Noch einzigartiger wird dieser ohnehin herausragende Abend durch die Fabelleistung einer Opernsängergemeinschaft, die auf der Bühne eine riesengroße musikalische Einheit demonstriert. Jede Phrase, jede Stimmfarbe und jede Figur findet ihren Platz in einem glasklaren, homogenen Ganzen. Mein lieber Freund, so gut hat das nicht einmal im Juli funktioniert! Fein abgebildet findet jeder Sänger an diesem Abend seinen Platz auf der Bühne. Der basstiefe Pope von Goran Juric und der schäbige Tenor Kevin Conners brillieren in ihrer Rolle als verkommene, dumme Proleten.
Anja Kampe ragt auch diesmal ganz besonders hervor: Mit stechend scharf intonierten Vibrati und teilweise mystisch anmutender Stimme erfüllt sie ihre Rolle als Katerina mit erstaunlichem Farbenreichtum. Eiskalt, authentisch und von einer magischen Aura umwoben, zieht Kampe die Opernbesucher in ihren Bann. Kurzerhand macht sie das Publikum bis in die letzten Reihen zu einer mächtigen Komplizenschaft. Vom Charisma dieser dämonischen Diva verzaubert, gibt es sich ihr vollends hin. Das männliche Feindbild von Katerina wird auch zum Feindbild des Publikums. Auf trügerische Morde wird mit authentischer Sympathie reagiert. Frau Kampe, da darf man Sie nur darum bitten, in dieser Rolle noch mehr Menschen der Klassikwelt zu beglücken.

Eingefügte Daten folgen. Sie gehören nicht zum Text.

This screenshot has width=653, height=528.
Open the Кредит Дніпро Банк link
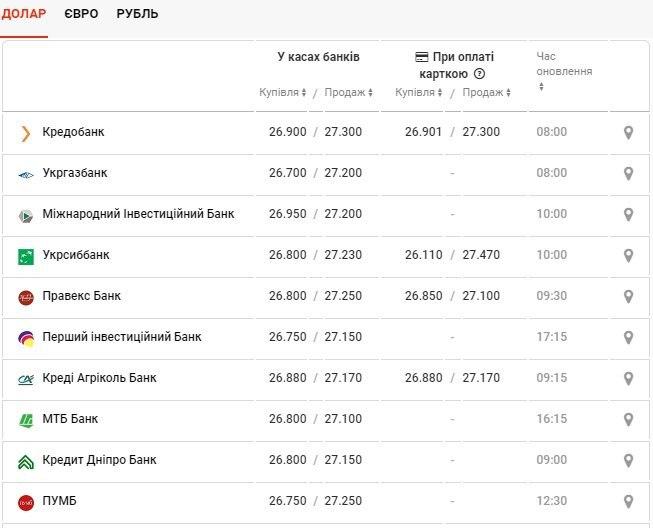(99, 460)
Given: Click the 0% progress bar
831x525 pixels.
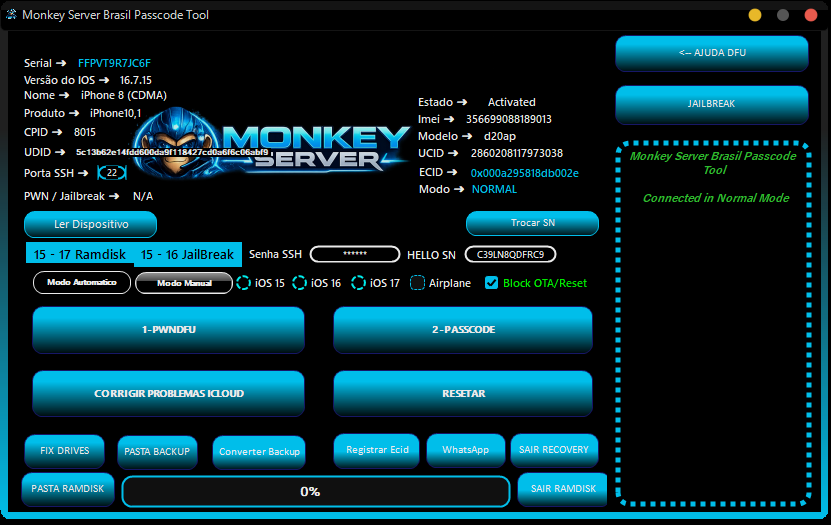Looking at the screenshot, I should tap(310, 491).
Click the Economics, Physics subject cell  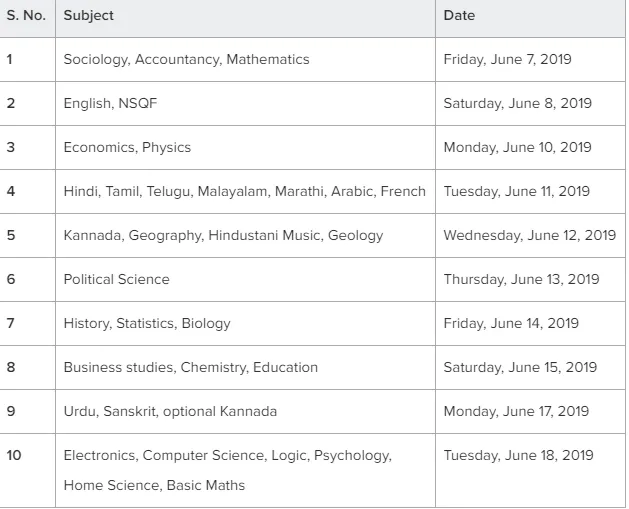245,148
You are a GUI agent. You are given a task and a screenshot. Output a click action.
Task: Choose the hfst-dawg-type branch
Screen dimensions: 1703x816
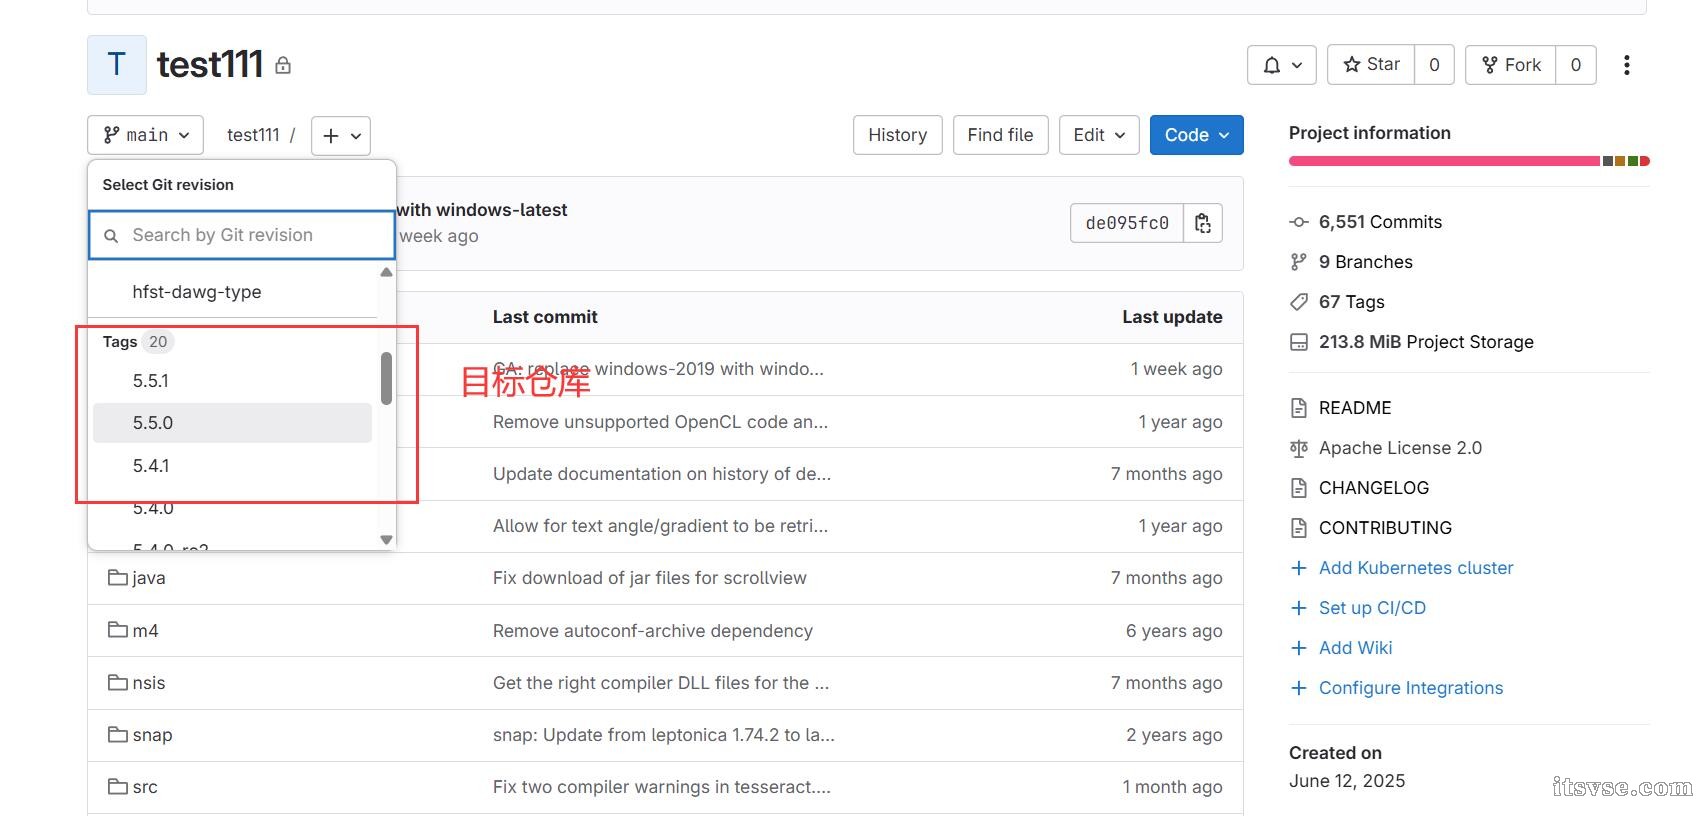click(197, 292)
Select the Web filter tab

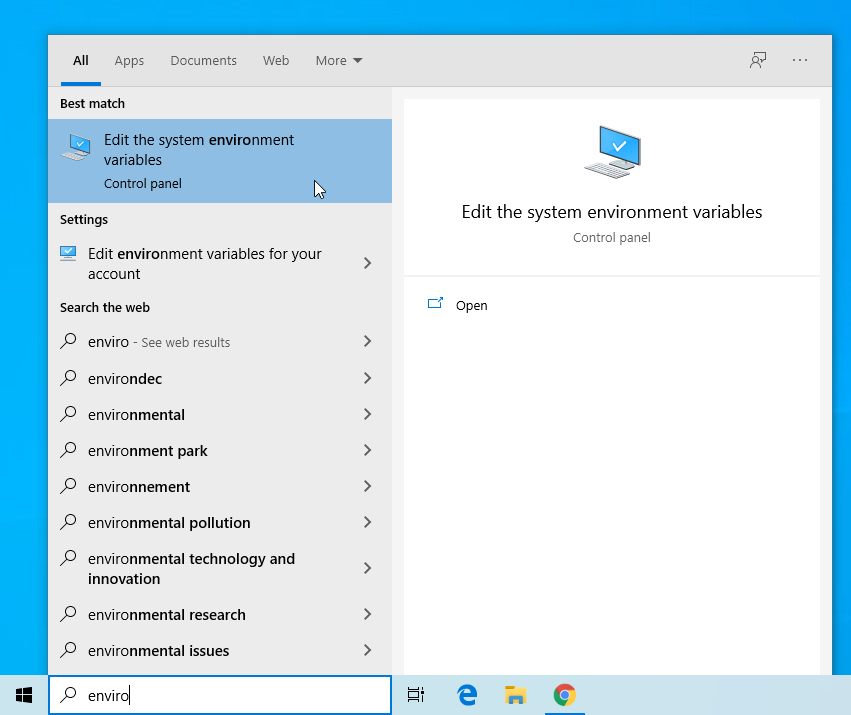pyautogui.click(x=276, y=60)
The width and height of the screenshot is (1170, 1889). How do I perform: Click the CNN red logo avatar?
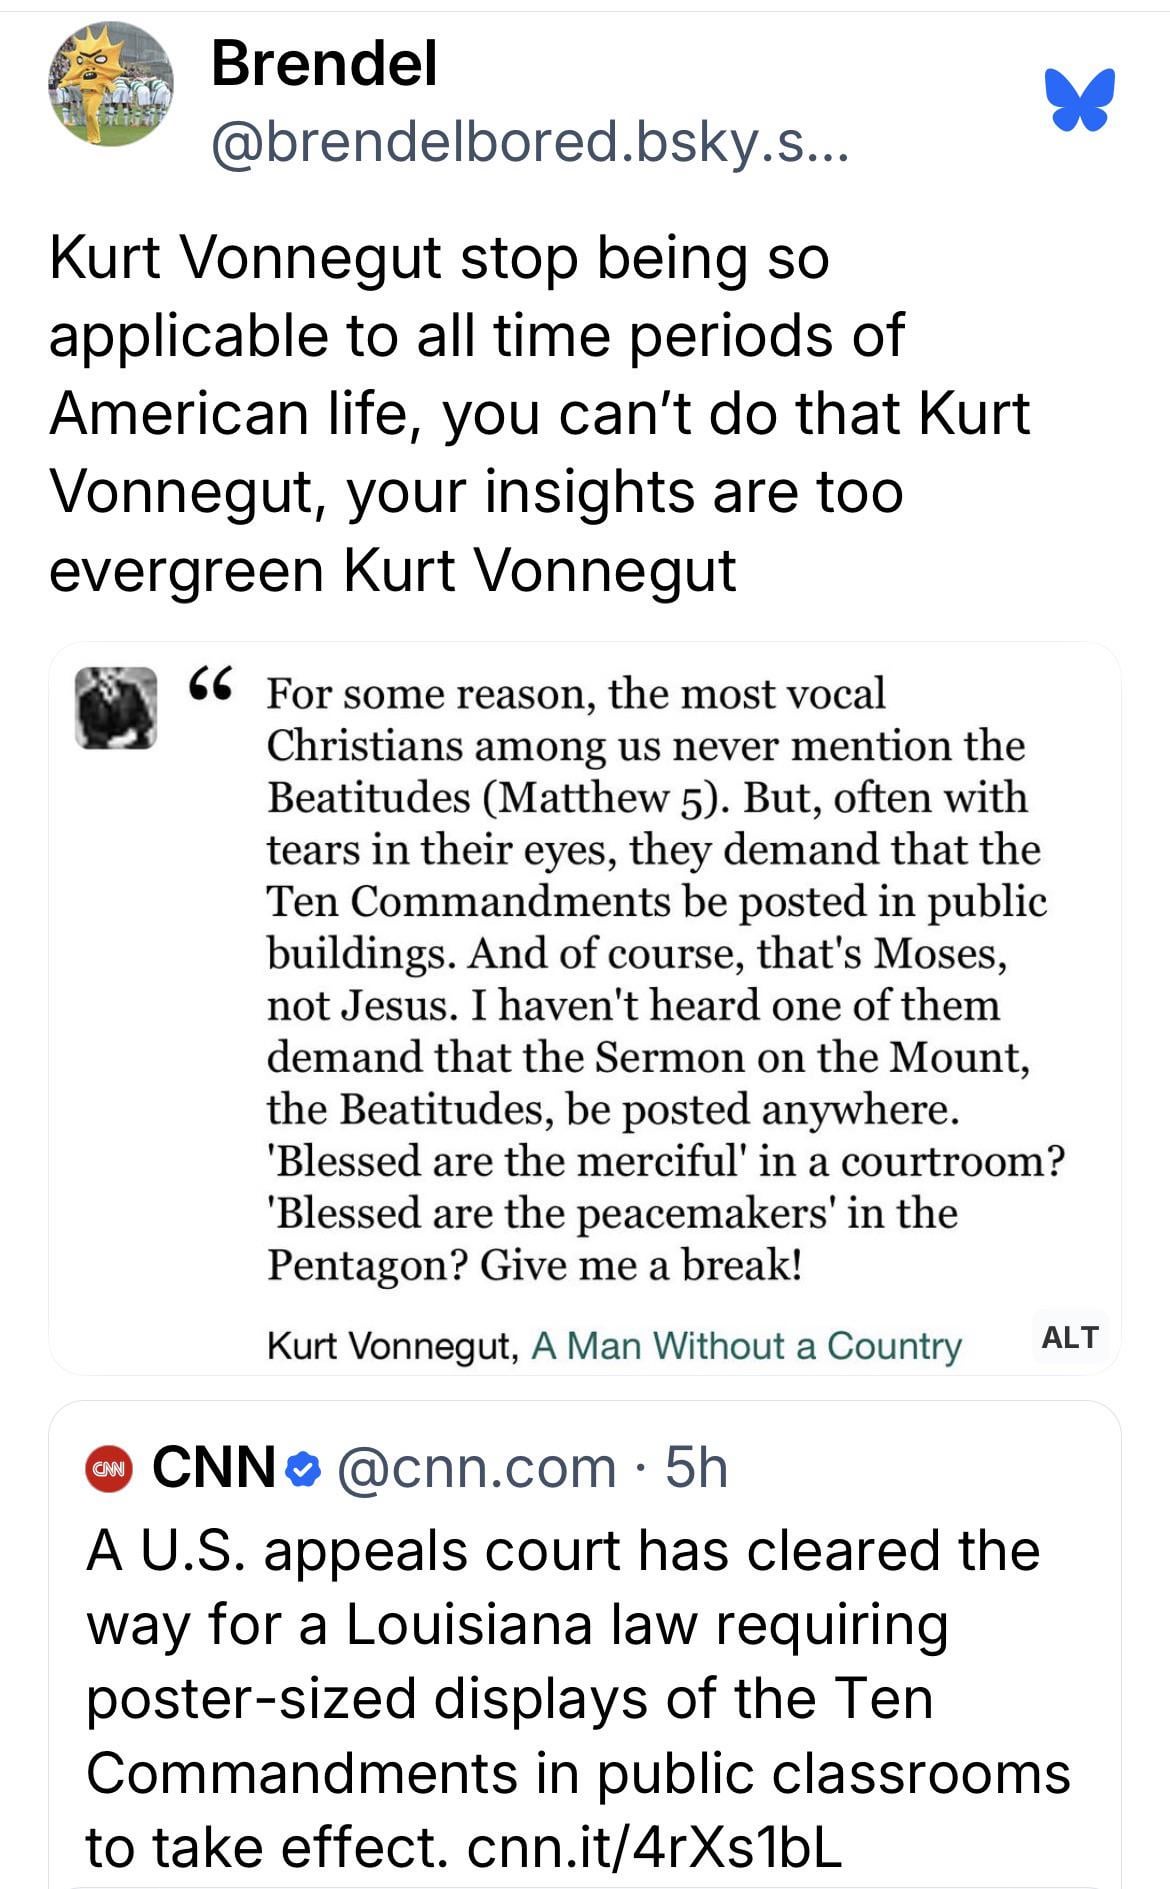click(x=109, y=1469)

Das Highlight des Abends ist aber vielleicht in einer kleinen Besetzungsänderung auszumachen: Der im Juli eher durchschnittliche ukrainische Bass Anatoli Kotscherga wurde kurzfristig durch den Österreicher Kurt Rydl ersetzt. Und da ist diese nicht zu bändigende böse Energie auf einmal zurück, die Boris Ismailow an diesem Abend in so unwahrscheinlich authentischem Licht strahlen lässt. Blauschwarze Feuer brodeln in den Tiefen von Rydls Bassstimme. Ein Inferno an musikalischen Elementen durchströmt die Seelen des Publikums. Hier ein bittersüßer Akzent, da eine feurig scharfe Phrasierung. Herzzerreißend, bombastisch, phänomenal!
Auch Misha Didyk als Sergej und Anna Lapkovskaja als Sonjetka brillieren erneut. Mit einem Pool aus strahlkräftigen, hellen Farben (Didyk) und seidenmatten, weinroten Tönen (Lapkovskaja) gelingt eine musikalische Vielfältigkeit von beeindruckendem Niveau.

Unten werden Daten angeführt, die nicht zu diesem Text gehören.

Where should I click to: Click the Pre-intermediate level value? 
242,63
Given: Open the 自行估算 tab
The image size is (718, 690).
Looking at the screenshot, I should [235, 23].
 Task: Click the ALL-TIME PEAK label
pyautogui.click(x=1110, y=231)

Man darf nur hoffen, dass diese „Lady Macbeth von Mzensk“ in weiterer Regelmäßigkeit auch über die Grenzen der bayerischen Landeshauptstadt hinaus zu bewundern sein wird. Seit Petrenko das Zepter an der Bayerischen Staatsoper übernommen hat, sind russische Operndarbietungen eigentlich immer eine Sternstunde im Klassikkalender.
Diese „Lady“ ist aber mehr als das: Selten passen Musik und Inszenierung durch ihre Gegensätzlichkeit so gut zusammen wie diesmal. Das Publikum wirkt von einem musikalischen Orkan geplättet. Emotional am Rande des Greifbaren verlässt es erstaunt die Bayerische Staatsoper. Um direkt vor den Eingangstoren vom nächsten Orkan überrascht zu werden. Ganz so, als wolle der Meister im Himmel selbst den Menschen danken: Denn im Jahr 2017 wird Schostakowitschs Musik nicht nur akzeptiert, sondern auch auf einmalige Art und Weise zelebriert.